Spent some time working in/with insurance.
125? Am I right he's loosing 25 cents on each dollar? Tell me I'm wrong
You are wrong.
If you pay a guy $10 an hour (before taxes) you pay an additional $12.50 an hour for WC. You total labor cost is $22.50 an hour (plus taxes). If you bill his time for less than this, then you lose money.
Best part is whatever you put in for the employee if he gets hurt he only gets about 70% of that a week .... So they make money on Insuring your employees aswell
WC insurance covers medical costs, permanent disability, and death benefits, in addition to wage replacement. Those costs can make the wage part look tiny very fast - blame this on out of control medical costs, not just insurance premiums.
Lot of guys complain about WC, but sure happy to have it when needed - most smaller companies cannot cover the costs of many less than catastrophic injuries, even if you bankrupted the company AND it's owners. And the rates are based on loss experience: it's high for tree cutters as a group, because . . . . . tree cutters get injured a lot. So, when you see some idiot crew cutting corners, they are costing your firm money as well. When your company gets a little bigger, and has been in business for 3 or more years with a good safety record, most WC programs will provide an 'experience modifier' to reduce the costs that your company pays. If your safety record is worse than average, that experience mod may increase your costs.
So, to a large extent, industries control a big part of their insurance costs.

• _Saved entries_
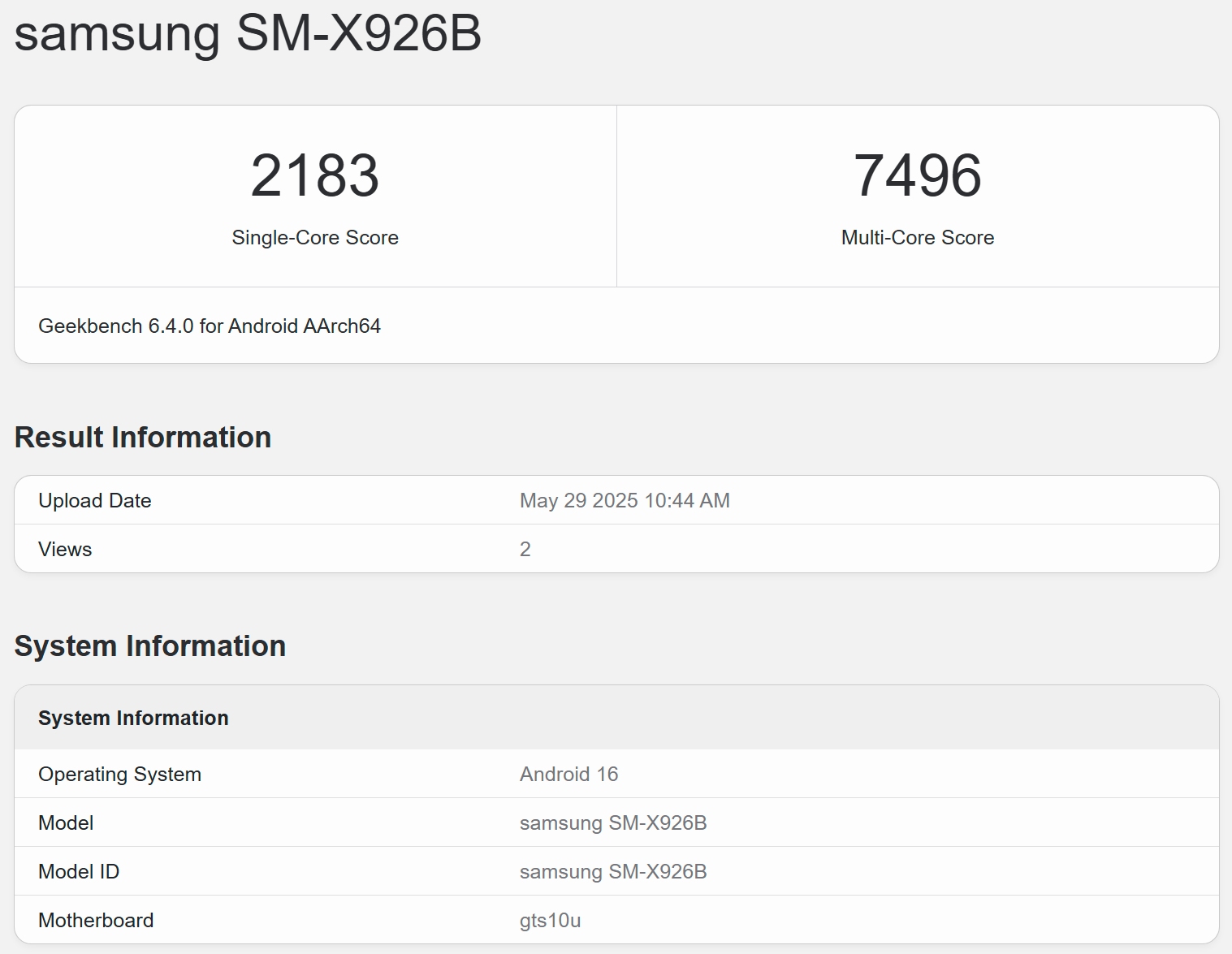Click the Result Information section heading
The height and width of the screenshot is (954, 1232).
tap(143, 438)
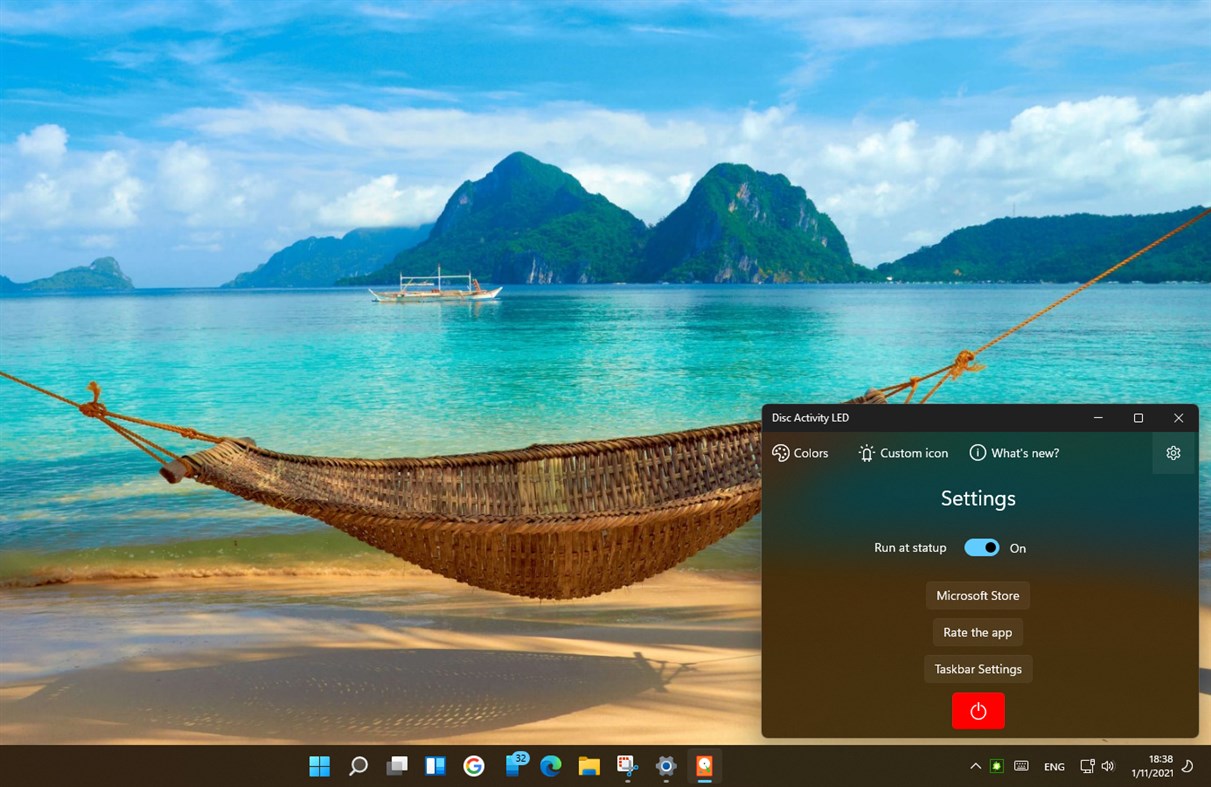This screenshot has height=787, width=1211.
Task: Open the app's Settings gear icon
Action: (1172, 453)
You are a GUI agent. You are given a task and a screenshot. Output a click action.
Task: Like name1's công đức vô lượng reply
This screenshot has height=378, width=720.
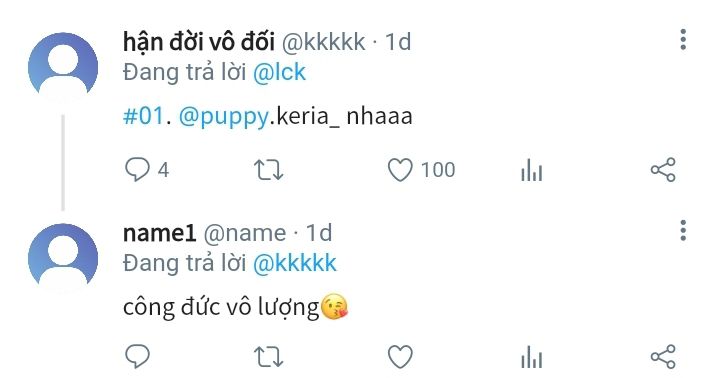(x=400, y=357)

• _EXERCISE DESCRIPTION_
In the discussion of workers' compensation insurance, what does WC insurance cover in addition to wage replacement?

• _RESULT BELOW_
Medical costs, permanent disability, and death benefits.